Happy Sundae! Err…Sundae. It’s a happy coincidence that today’s food holiday lands on its namesake day. July 7 is National Strawberry Sundae Day! And no, I did not stutter.
As recently mentioned, the sundae was created when conservative governments in several states banned the sale of ice cream sodas on Sundays. In order to keep their businesses afloat (joke alert!), ice cream purveyors came up with a soda-free alternative called the sundae (spelled that way to avoid offending Christians, who apparently believed that soda was the devil’s bidding). Many cities claim to be the birthplace of the sundae, including Two Rivers, Wisconsin; Plainfield, Illinois; Evanston, Illinois; New Orleans; New York City; Ithaca, New York; Cleveland, Ohio; and Buffalo, New York. The exact origin is unclear, but it is generally accepted that the first ice cream sundae appeared sometime between 1880 and 1892.

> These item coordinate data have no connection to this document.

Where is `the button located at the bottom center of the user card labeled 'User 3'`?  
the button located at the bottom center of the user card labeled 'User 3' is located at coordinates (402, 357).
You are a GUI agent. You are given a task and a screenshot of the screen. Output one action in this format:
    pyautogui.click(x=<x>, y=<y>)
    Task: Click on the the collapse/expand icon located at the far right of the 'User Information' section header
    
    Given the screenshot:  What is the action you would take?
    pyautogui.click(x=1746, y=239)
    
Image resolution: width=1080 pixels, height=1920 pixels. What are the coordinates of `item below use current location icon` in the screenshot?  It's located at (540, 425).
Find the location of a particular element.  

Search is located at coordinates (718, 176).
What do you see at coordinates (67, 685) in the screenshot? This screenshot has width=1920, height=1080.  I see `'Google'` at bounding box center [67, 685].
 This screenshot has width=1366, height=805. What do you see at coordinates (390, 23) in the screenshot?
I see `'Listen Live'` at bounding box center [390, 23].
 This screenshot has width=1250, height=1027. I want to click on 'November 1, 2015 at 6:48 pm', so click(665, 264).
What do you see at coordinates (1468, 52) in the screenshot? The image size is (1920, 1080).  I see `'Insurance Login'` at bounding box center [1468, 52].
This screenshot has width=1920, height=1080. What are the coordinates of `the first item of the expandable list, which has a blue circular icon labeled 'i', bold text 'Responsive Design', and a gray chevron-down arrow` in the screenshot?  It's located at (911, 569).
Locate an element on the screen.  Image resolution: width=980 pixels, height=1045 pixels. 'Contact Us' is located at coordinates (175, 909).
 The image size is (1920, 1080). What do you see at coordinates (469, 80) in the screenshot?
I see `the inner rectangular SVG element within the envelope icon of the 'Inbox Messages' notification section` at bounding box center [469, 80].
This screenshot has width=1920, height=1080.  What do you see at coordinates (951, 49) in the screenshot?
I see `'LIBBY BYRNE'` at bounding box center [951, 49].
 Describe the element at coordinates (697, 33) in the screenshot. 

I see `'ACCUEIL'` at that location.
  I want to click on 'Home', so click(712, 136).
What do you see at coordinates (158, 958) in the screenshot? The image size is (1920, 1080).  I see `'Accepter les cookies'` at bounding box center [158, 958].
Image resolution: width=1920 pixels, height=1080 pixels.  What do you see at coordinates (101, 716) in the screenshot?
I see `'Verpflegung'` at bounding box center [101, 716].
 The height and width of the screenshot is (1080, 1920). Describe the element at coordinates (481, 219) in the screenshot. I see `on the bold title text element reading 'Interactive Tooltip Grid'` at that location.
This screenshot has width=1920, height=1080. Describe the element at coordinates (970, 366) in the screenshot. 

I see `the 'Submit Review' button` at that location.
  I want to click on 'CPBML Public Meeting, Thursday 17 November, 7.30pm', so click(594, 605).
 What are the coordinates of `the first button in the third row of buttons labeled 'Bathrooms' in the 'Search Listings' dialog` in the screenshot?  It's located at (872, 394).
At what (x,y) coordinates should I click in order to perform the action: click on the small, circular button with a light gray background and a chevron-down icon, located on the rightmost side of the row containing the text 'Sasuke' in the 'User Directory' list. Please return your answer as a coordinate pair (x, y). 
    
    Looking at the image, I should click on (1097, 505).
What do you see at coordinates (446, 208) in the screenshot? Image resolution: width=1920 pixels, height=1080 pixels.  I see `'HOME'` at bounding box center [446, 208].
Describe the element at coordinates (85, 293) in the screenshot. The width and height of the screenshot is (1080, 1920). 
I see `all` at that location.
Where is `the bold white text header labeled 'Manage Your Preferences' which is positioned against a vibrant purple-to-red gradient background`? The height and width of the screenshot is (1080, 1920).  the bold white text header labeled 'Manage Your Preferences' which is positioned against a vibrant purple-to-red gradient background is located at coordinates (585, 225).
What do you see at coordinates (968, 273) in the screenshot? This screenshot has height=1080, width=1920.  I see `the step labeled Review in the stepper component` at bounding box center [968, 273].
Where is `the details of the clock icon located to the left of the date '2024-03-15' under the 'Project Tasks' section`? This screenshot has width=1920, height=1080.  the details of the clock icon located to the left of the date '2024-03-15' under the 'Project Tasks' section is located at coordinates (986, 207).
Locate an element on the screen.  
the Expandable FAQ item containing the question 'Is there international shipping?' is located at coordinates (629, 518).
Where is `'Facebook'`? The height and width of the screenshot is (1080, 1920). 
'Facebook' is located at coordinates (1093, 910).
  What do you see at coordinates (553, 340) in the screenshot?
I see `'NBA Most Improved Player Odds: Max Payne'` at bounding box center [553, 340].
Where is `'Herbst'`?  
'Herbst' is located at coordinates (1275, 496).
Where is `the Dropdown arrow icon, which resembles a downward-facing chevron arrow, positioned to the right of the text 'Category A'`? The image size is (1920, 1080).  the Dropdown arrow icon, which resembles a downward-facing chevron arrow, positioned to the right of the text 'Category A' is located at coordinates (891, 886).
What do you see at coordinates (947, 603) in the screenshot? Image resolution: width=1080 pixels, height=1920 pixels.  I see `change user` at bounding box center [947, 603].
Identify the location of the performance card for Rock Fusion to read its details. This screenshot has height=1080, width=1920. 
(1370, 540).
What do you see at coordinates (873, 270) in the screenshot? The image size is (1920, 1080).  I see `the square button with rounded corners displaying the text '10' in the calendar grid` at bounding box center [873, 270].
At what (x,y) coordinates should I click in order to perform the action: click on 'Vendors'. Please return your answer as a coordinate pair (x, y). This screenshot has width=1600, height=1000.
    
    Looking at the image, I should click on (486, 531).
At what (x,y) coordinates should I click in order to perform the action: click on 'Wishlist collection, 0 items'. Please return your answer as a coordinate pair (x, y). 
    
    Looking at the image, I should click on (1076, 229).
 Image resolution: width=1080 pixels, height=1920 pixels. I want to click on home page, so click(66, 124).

Ice cream sundaes are simple desserts consisting of one or more scoops of ice cream, topped with sauce, syrup, whipped cream, nuts, fruit, or sprinkles, or – in some cases – all of the above. Most sundaes are cheap and satisfying, but a restaurant in New York City called Serendipity 3 serves a $1000 sundae that is hailed by Guinness World Records as the world’s most expensive. Called the Serendipity Golden Opulence Sundae, this treat is made with 5 scoops of Tahitian vanilla bean ice cream infused with Madagascar vanilla, covered in 23-karat edible gold leaf, rare Amedei Porcelana and Chuao chocolates, caviar, passionfruit, orange, Armagnac, candied fruit from Paris, and marzipan cherries. The whole thing is covered in gold dragées and served in a baccarat Harcourt crystal goblet with an 18-carat-gold spoon. You get to keep the goblet, but have to give back the spoon. Seriously?
Fresh out of $1000 bills, we had to scale back our celebration of the strawberry sundae. Instead, we spent a buck and change and grabbed one from McDonald’s. I remembered that they sold sundaes, but it had been years since I’d gotten one. They were smaller than I remember, actually – but not bad. Not bad at all.